Se miraron en silencio. Caía la soleada tarde otoñal. Los gorriones estridían furiosamente, como locos, en el aire gris, antes de acogerse a sus nidos, hasta que puntease en el cielo la nueva aurora. En cambio, el tono del gran rumor del patio decrecía sensiblemente. La reacción de los pájaros ante el crepúsculo contrastaba con la de los hombres en su forma de expresión, diametralmente opuesta. Aquéllos gritaban, exasperados; y éstos, enmudecían, abatidos. Para los pájaros significaba una brusca interrupción en la plenitud de su gozo vital; para los hombres, un recrudecimiento de sus angustias existenciales. Los pájaros eran detenidos por las sombras, y por eso protestaban, pero, en cambio, las sombras empujaban a los hombres a la disolución y al vacío, y por eso callaban, intimidados.

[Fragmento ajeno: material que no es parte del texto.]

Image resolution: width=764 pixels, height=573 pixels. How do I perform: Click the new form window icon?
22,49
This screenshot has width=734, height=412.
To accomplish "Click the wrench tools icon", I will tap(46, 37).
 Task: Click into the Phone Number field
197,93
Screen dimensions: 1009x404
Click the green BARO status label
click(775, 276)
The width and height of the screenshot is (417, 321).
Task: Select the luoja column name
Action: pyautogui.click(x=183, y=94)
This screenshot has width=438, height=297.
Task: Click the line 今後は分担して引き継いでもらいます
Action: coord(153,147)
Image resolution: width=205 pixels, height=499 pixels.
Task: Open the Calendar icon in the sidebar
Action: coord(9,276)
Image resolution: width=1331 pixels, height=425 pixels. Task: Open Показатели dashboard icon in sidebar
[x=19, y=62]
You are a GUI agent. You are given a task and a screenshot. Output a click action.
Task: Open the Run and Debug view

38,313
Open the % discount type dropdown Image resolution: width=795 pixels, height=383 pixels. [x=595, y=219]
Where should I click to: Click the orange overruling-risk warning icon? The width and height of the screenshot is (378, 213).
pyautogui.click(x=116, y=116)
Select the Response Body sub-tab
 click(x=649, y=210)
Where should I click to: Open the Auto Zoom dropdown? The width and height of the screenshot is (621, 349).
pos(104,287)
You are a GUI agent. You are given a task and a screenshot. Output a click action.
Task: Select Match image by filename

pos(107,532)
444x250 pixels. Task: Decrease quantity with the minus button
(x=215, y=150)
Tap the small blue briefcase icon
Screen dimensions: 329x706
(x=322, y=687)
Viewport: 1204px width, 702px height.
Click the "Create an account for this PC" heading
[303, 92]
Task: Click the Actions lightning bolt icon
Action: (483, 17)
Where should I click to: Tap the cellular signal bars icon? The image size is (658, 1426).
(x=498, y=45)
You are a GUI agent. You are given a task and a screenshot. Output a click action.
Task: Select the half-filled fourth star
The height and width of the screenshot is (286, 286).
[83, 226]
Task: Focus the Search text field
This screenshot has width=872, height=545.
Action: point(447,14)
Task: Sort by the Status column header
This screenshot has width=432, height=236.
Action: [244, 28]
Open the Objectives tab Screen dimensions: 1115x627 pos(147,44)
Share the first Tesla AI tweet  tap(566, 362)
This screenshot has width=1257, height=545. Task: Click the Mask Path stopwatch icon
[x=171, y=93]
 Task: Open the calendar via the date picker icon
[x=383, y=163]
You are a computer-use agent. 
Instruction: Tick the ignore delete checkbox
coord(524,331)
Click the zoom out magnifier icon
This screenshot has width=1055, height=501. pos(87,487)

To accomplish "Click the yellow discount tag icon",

—¿Y por dónde empiezan a hincharse? —preguntó Agustín a Pablo.
—Pues, generalmente, por los párpados, aunque no lo sé con certeza.
Entonces, Agustín se pasó las yemas de los dedos por los suyos y, después, cerrando los ojos, se acercó a su amigo.
—¿Qué te parecen los míos? —volvió a preguntarle. Jesús y Robleda, imitando a Agustín, preguntaron también:
—¿Y los míos?
—¿Y los míos?
Olivares, Molina y los demás callaban, sombríos y expectantes. Y Pablo sonrió al responderles:
—Bien, hombre, bien. No se ve ningún síntoma. Y, coño, no seáis tan aprensivos.
Y en ese momento sonó la corneta llamando para la última formación de la tarde.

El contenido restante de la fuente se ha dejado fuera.